NEW YORK—Three optometry students, each representing a different school of optometry, were recipients of this year’s Student Innovator of the Year Award at the VM Global Leadership Summit. Named after Rick Bay, former publisher and president of Review of Optometry and Review of Ophthalmology, the Foundation’s Student Innovator of the Year award aims to support optometry’s next generation. This year’s winners were Christian Crespo, representing SUNY Optometry; Mahsa Katherine Masoudi, representing UC Berkeley; and Dmitriy Richter, representing the New England College of Optometry.




(L to R) Essilor’s Millicent Knight, OD, with SUNY Optometry student Christian Crespo; UC Berkeley’s Mahsa Katherine Masoudi and VSP’s Dr. Gordon Jennings; and NECO student Dmitriy Richter and VisionWeb’s Tom Loveless at the VM Summit.


SUNY Optometry’s Christian Crespo, who was sponsored by Essilor, presented his invention, the first 3D printed retinoscope. While retinoscopes typically retail for over $400, Crespo’s printed version costs just $25 to create. Crespo highlighted the importance of affordable retinoscopes, citing the fact that uncorrected refractive error is the second leading cause of preventable blindness worldwide. “Optometrists have a role to play in reducing the incidence of refractive error in blindness,” Crespo said, and 3D printing technology can help achieve that goal.

> _Stored data entries_
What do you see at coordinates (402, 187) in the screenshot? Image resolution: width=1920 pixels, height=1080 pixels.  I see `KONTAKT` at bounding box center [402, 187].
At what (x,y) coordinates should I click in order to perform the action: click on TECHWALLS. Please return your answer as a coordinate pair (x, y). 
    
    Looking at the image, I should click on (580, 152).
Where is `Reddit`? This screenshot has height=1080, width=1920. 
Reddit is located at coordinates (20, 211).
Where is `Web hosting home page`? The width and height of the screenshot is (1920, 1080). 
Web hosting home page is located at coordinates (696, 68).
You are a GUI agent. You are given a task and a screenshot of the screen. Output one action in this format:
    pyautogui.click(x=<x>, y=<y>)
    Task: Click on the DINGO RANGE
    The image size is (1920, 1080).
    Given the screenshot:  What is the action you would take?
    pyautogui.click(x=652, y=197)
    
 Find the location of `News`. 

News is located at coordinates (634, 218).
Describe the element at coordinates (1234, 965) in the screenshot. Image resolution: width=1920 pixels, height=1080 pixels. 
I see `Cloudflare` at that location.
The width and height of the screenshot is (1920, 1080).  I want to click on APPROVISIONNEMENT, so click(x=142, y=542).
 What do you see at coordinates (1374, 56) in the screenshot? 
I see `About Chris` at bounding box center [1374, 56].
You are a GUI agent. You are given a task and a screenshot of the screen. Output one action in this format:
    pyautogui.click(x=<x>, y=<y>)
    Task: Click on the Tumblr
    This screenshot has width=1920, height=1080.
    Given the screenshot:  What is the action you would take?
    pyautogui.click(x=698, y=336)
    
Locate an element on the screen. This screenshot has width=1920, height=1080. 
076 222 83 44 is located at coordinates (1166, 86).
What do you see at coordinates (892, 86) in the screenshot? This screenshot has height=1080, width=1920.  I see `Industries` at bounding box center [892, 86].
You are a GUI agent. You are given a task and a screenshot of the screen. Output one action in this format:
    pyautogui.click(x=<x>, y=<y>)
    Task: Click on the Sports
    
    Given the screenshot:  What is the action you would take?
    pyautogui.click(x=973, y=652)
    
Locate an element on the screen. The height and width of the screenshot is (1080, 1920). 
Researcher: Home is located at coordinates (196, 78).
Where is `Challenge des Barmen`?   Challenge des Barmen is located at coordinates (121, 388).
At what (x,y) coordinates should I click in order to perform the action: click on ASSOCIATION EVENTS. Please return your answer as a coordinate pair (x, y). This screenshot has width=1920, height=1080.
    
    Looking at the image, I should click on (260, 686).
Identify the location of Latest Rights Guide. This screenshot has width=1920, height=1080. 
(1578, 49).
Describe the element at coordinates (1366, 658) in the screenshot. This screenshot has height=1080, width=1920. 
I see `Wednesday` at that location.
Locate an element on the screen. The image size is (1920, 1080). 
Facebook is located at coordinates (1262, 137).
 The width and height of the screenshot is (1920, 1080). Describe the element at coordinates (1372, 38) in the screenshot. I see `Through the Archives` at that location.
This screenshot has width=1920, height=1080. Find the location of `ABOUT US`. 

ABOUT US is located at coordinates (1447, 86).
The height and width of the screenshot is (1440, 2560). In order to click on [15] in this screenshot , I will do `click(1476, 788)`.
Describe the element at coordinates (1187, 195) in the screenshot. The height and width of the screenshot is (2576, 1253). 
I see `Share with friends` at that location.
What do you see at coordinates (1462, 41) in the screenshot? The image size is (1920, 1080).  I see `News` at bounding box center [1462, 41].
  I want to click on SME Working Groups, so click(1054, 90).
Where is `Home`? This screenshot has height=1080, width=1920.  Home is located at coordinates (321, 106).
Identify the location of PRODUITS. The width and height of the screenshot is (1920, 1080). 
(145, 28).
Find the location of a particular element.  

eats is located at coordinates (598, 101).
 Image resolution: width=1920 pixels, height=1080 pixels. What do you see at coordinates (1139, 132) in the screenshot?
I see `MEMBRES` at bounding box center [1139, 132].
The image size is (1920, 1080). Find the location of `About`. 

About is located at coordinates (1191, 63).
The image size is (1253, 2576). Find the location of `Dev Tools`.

> _Exercise description_
Continue the news article about the Student Innovator of the Year Award winners from where it stops. The stored data entries play no part in what is asked here.

> _Response box_
UC Berkeley’s Mahsa Katherine Masoudi was sponsored VSP Global. Masoudi’s invention, named Verify CL Rx, is a direct prescriber and seller database interface for contact lenses. Her portal simplifies the processes of prescribing and ordering contact lenses, doing away with robocalls, faxes and miscommunications. As she expands her work, Masoudi hopes to assemble a team to develop a working prototype.

VisionWeb sponsored NECO student Dmitriy Richter, who presented OpTranslate, a language learning program for eye doctors. Comprised of a podcast and an app, OpTranslate helps eye doctors complete a comprehensive eye exam in 12 languages: Spanish, French, Portuguese, Creole, Mandarin, Korean, Hindi, Gujarati, Turkish, Persian, Armenian, and Arabic. Over 60.5 million people in the U.S. speak a non-English language at home, with over 22 percent saying they speak English “not well” or “not at all,” according to Richter, making this information vital for eye doctors in the U.S. OpTranslate is available for purchase on Apple and Android devices for $9.99.